(Records from a collection)
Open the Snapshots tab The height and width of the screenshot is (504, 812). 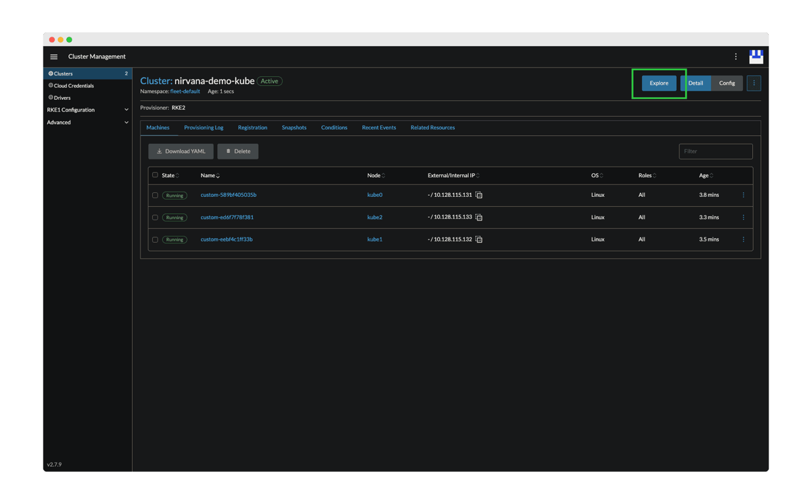294,128
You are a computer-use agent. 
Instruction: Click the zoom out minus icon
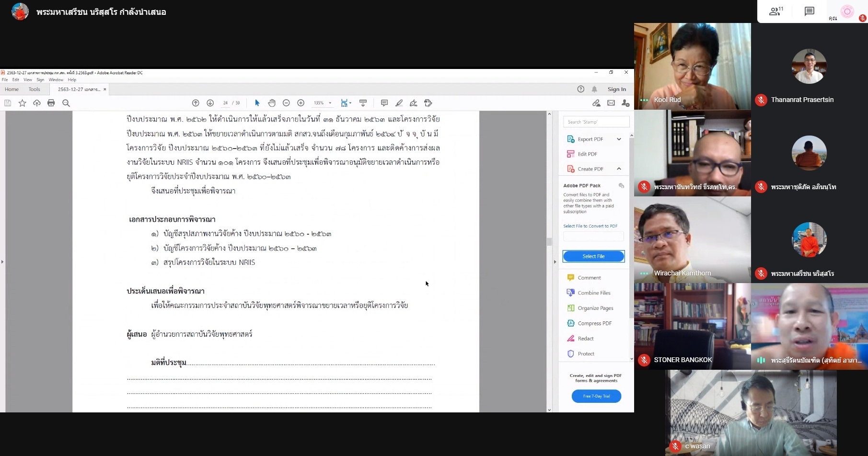286,103
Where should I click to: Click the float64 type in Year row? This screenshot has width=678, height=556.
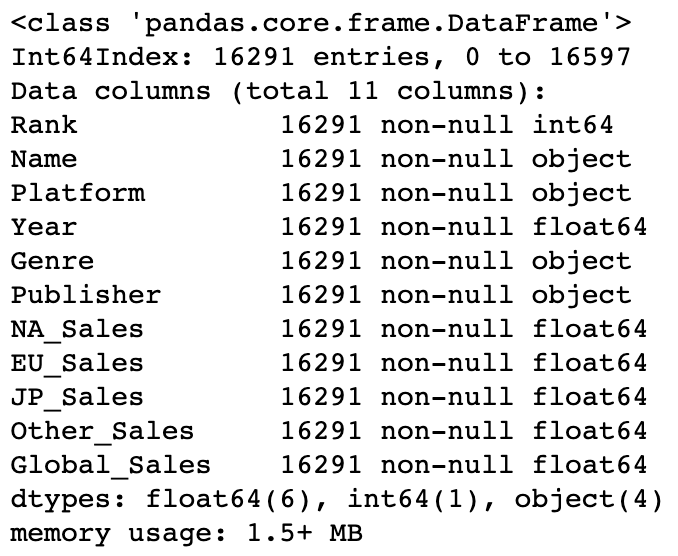coord(590,227)
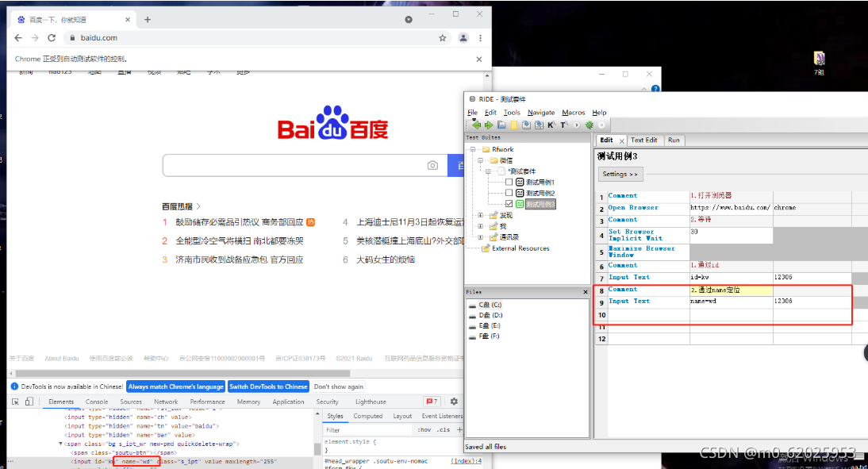Open the About Baidu link
868x469 pixels.
[62, 358]
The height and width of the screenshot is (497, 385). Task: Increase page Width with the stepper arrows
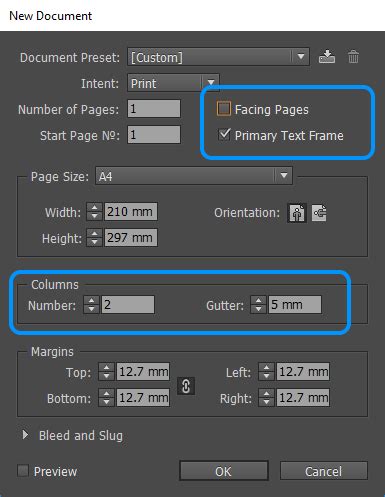coord(94,212)
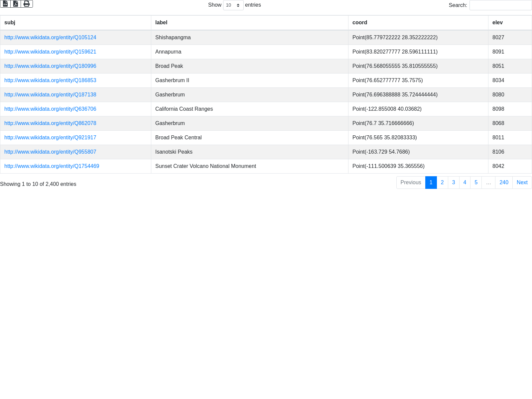Jump to page 3
The width and height of the screenshot is (532, 399).
pos(454,183)
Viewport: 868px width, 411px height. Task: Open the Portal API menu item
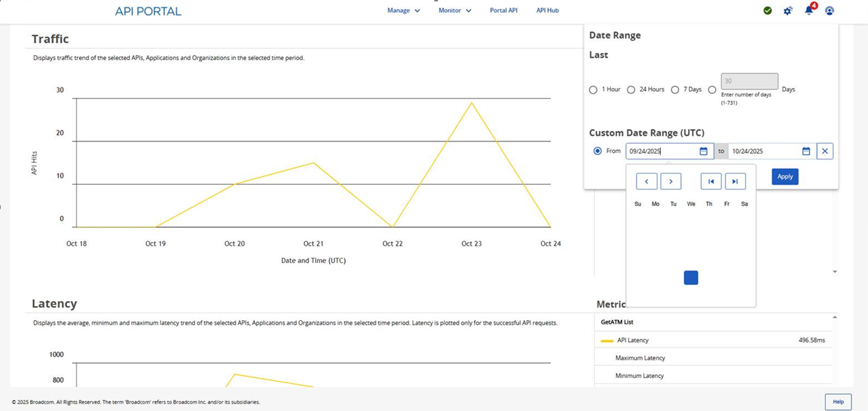(x=503, y=11)
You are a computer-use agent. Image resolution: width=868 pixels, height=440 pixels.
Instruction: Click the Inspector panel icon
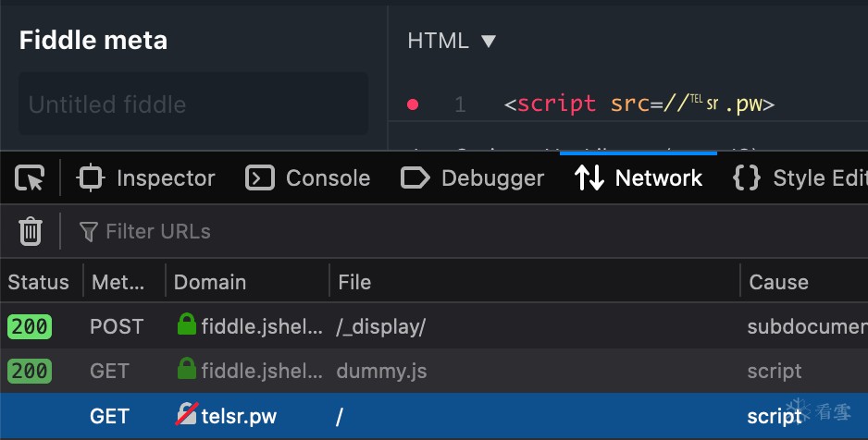tap(91, 178)
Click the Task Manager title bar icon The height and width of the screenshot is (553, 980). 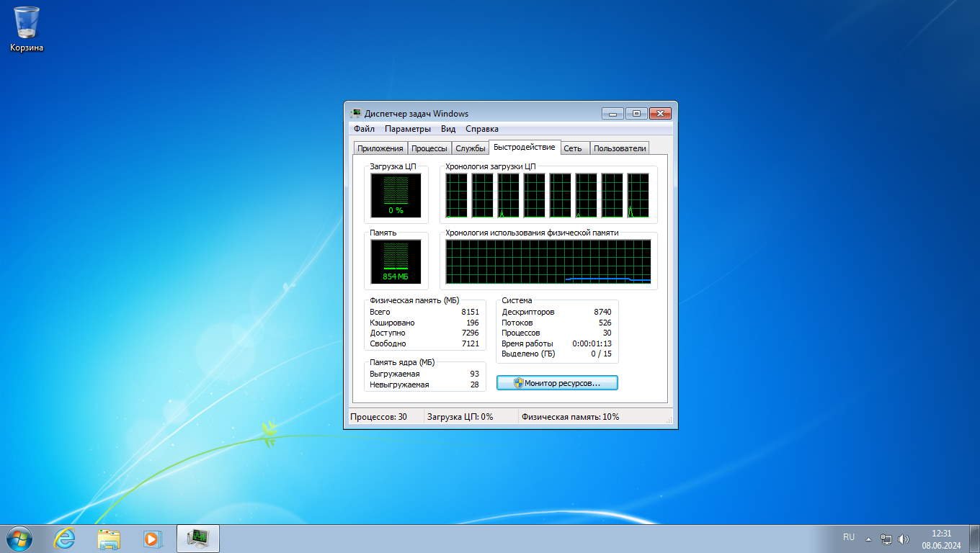click(356, 114)
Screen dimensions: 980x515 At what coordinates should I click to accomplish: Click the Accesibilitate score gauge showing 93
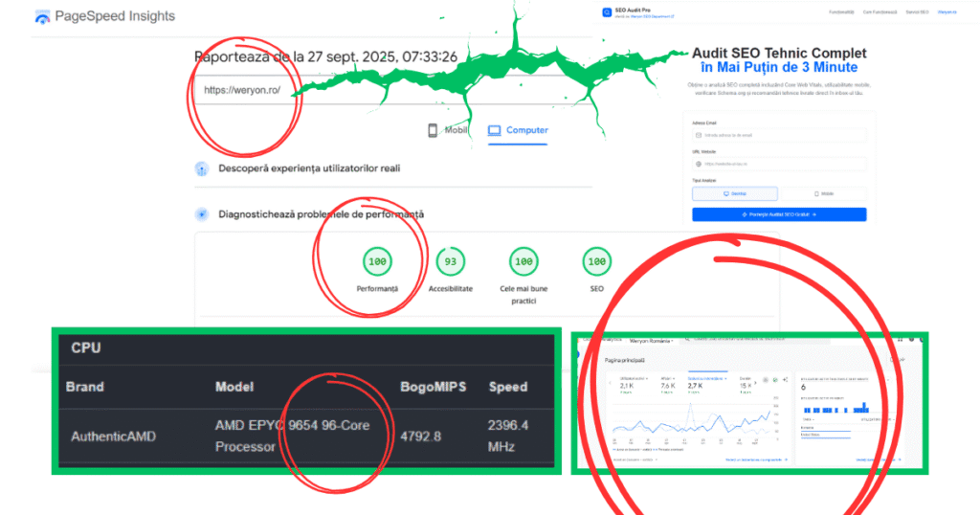[x=451, y=261]
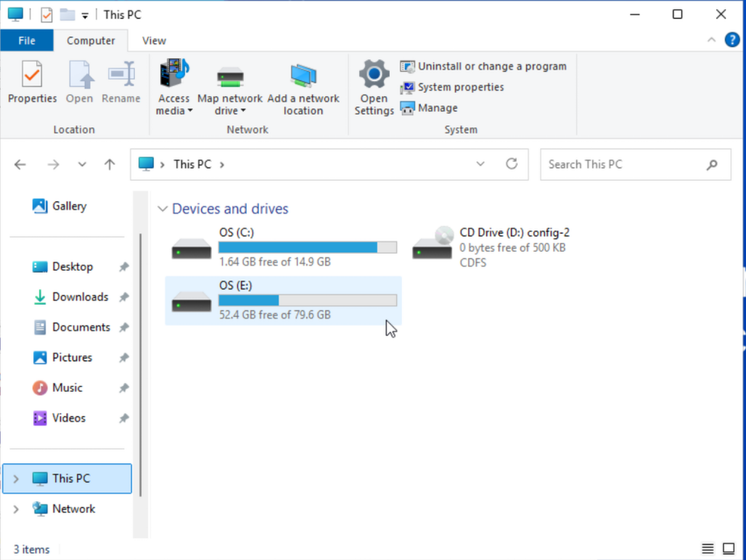Switch to the View ribbon tab
The width and height of the screenshot is (746, 560).
click(x=153, y=41)
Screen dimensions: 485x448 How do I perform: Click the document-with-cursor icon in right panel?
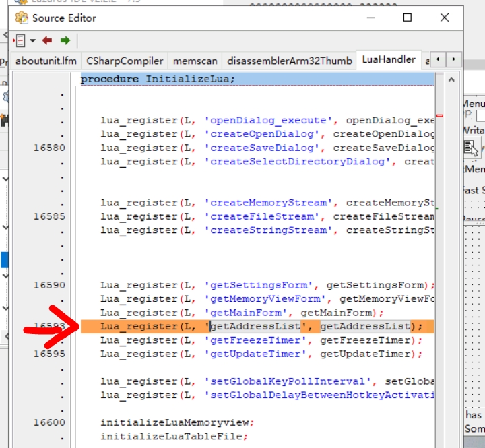470,147
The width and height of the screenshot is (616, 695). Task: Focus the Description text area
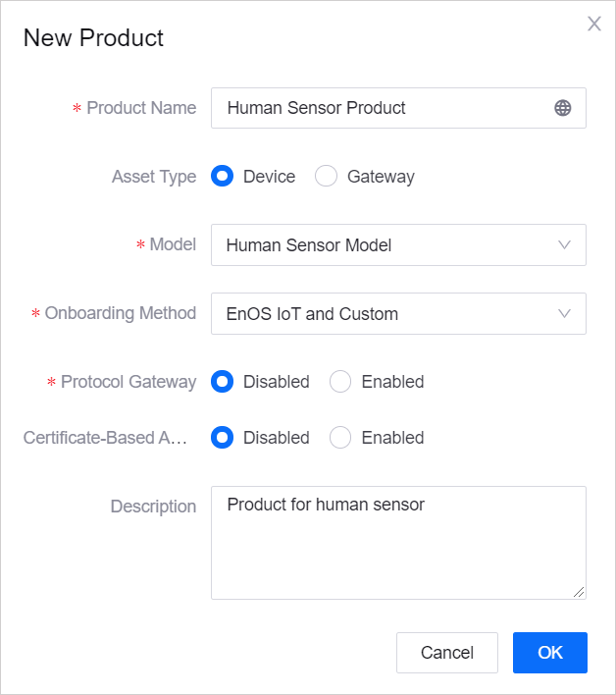(398, 543)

PROBLEM DESCRIPTION:
Could you set down, exactly as written, every line from the one with "Screen dimensions: 485x448" to the end of the data, both ends included? Leave out the pictures.

RESULT OF THIS TASK:
Screen dimensions: 485x448 How do I perform: Click the document-with-cursor icon in right panel?
470,147
The width and height of the screenshot is (616, 695). Task: Focus the Description text area
(398, 543)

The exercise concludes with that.